Learning as Becoming in a Digital Environment

Teaching in support of identity development

Starting with the idea of the Internet as a metaphor for the mind and the construction of identity, Dr. Sam Oh Neill explores how, in the digital age, “schooling must reach beyond its old purposes and… become education.”

THE DAY WE went to Marshall McLuhan’s house, I felt the respect my father had for his professor as they talked in front of the television. At age seven, I was oblivious to how well McLuhan foresaw the impact of media and technology on social development and citizenship. Even years later, writing an article about McLuhan in 1985 under an assumed identity,1 I was yet unaware of how meaningful McLuhan’s message would become with the rise of the internet.
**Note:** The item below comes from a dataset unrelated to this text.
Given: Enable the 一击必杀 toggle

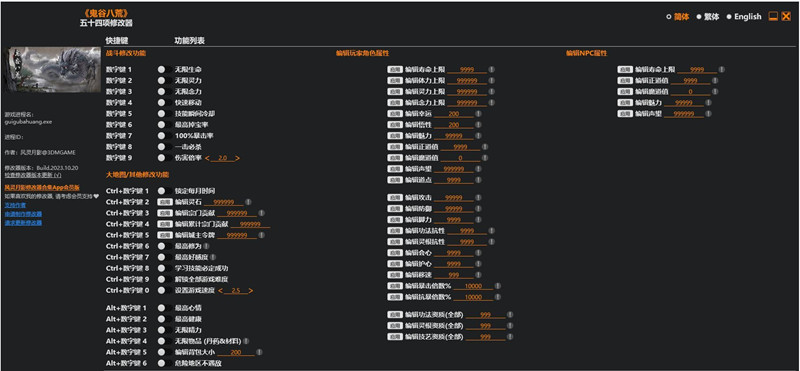Looking at the screenshot, I should coord(164,147).
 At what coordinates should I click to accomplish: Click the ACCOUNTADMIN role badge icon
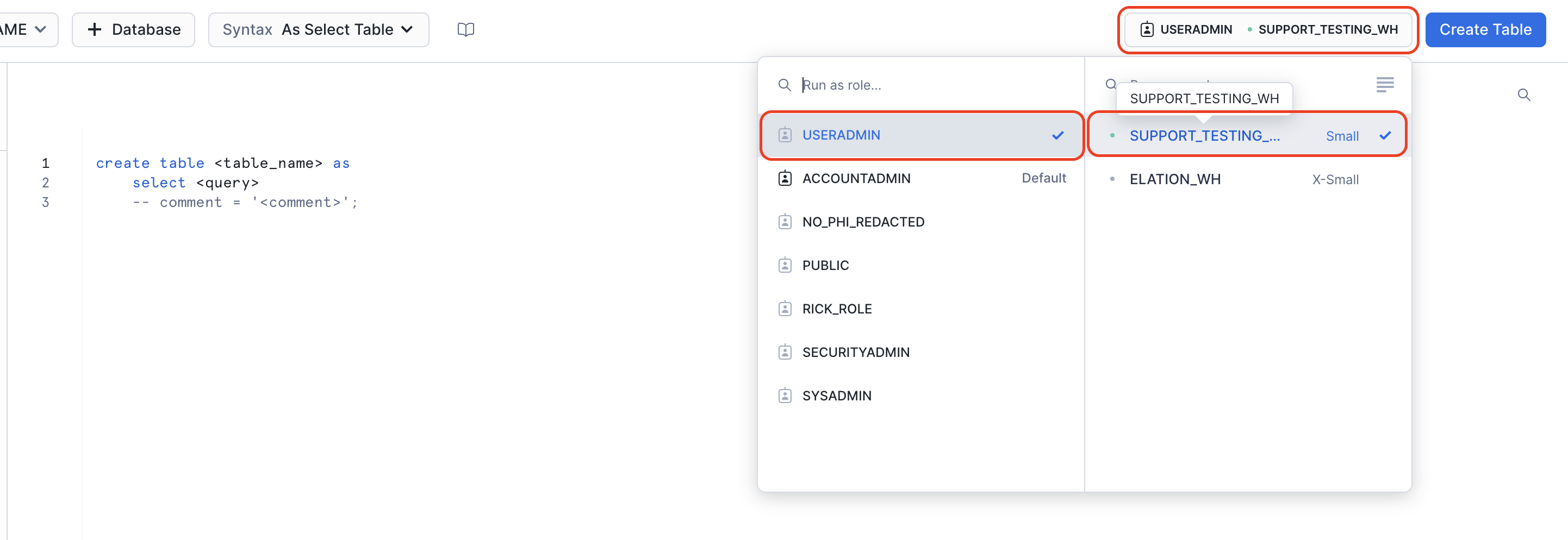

McLuhan recognized that “the new electronic interdependence recreates the world in the image of a global village.”2 He would be fascinated with how social media validates this statement. McLuhan saw any form of media as an extension or enhancement of our biological selves; as an expression of our being. The interconnectedness the Internet allows is a metaphor for the flow of information transmitted through neurons via synapses in the brain. Artificial intelligence, learning machines and the Internet of things intensify this metaphor, linking the extended mind to the extensions of the body that media represent. In this digital environment the information of the mind is given expression within the world of things. The mind, though, is often unreliable, resulting in “fake news,” conspiracy theories, the making of meaningless “memes,” and people “trolling” others. McLuhan admitted that the global village was not necessarily the best place to be.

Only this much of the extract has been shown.